Because WebUI pages are highly privileged, they are often targets for attack, since taking control of a WebUI page can sometimes be sufficient to escape Chrome's sandbox. To make sure that the special powers granted to WebUI pages are safe, WebUI pages are restricted in what they can do:

  • WebUI pages cannot embed http/https resources or frames
  • WebUI pages cannot issue http/https fetches

In the rare case that a WebUI page really needs to include web content, the safe way to do this is by using a <webview> tag.
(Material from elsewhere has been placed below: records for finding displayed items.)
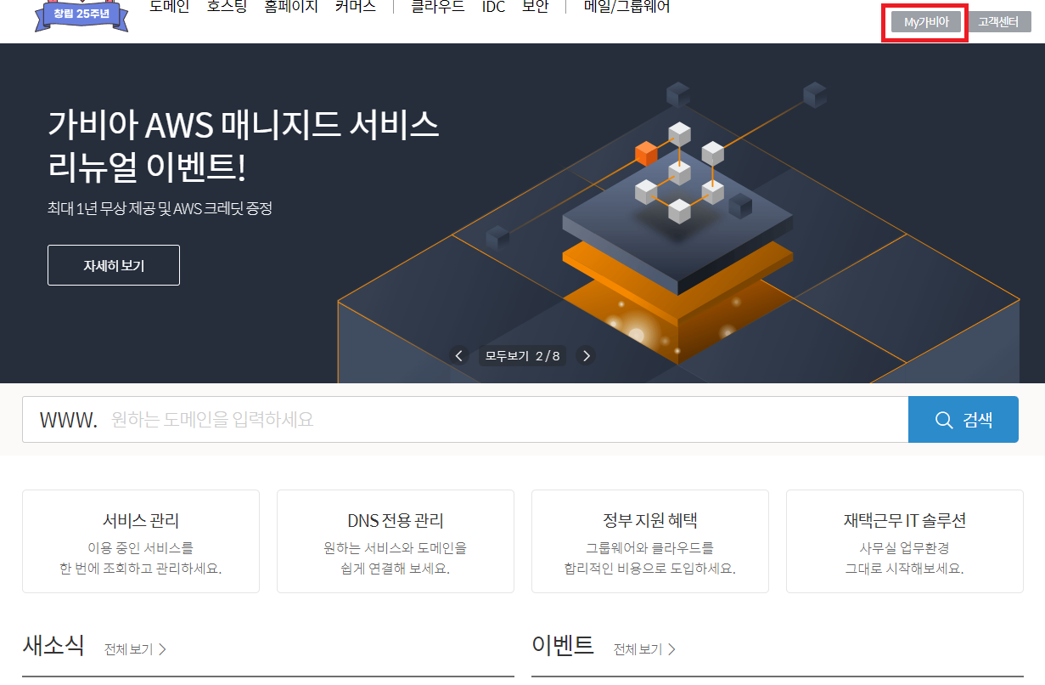Click the Gabia 25th anniversary logo
Image resolution: width=1045 pixels, height=685 pixels.
coord(81,15)
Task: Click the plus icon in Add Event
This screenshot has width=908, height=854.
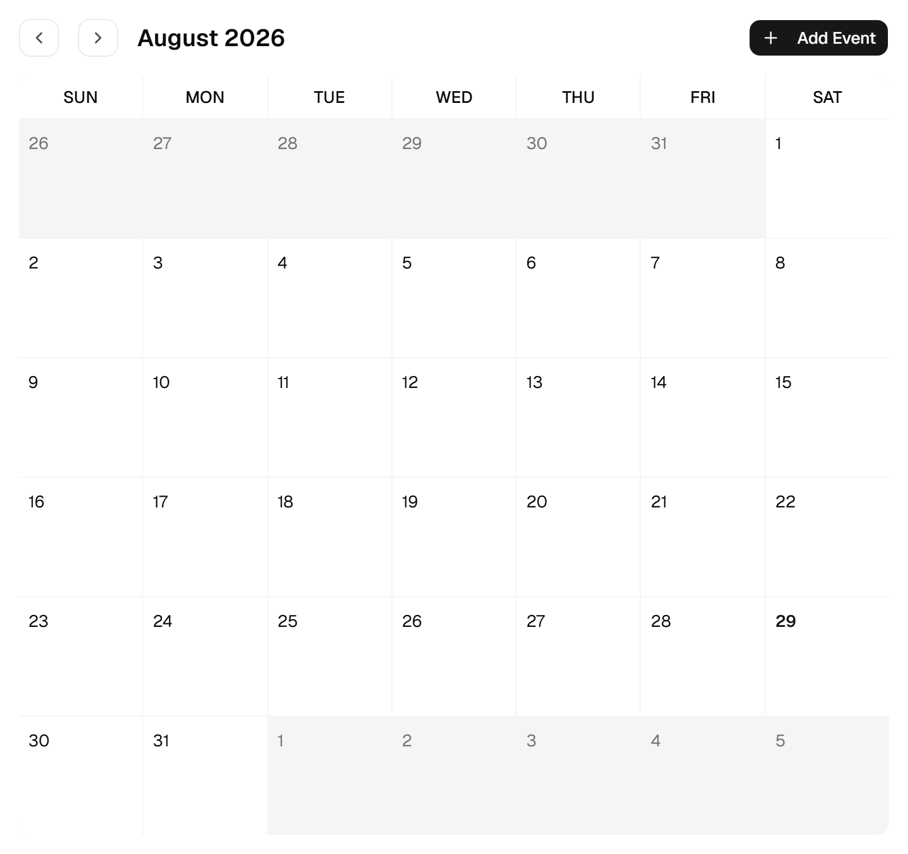Action: click(x=770, y=38)
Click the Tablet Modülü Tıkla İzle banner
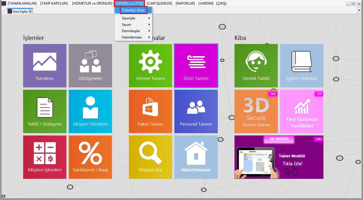The height and width of the screenshot is (200, 363). (x=279, y=157)
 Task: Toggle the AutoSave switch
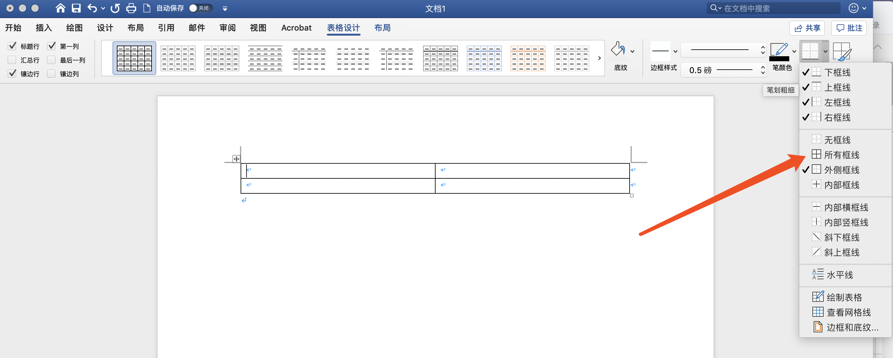click(201, 8)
Using a <webview> tag is more secure than using an iframe for multiple reasons, even if Site Isolation and out-of-process iframes keep the web content out of the privileged WebUI process.

First, the content inside the <webview> tag has a much reduced attack surface, since it does not have a window reference to its embedder or any other frames. Only postMessage channel is supported, and this needs to be initiated by the embedder, not the guest.

Second, the content inside the <webview> tag is hosted in a separate StoragePartition. Thus, cookies and other persistent storage for both the WebUI page and other browser tabs are inaccessible to it.

This greater level of isolation makes it safer to load possibly untrustworthy or compromised web content, reducing the risk of sandbox escapes.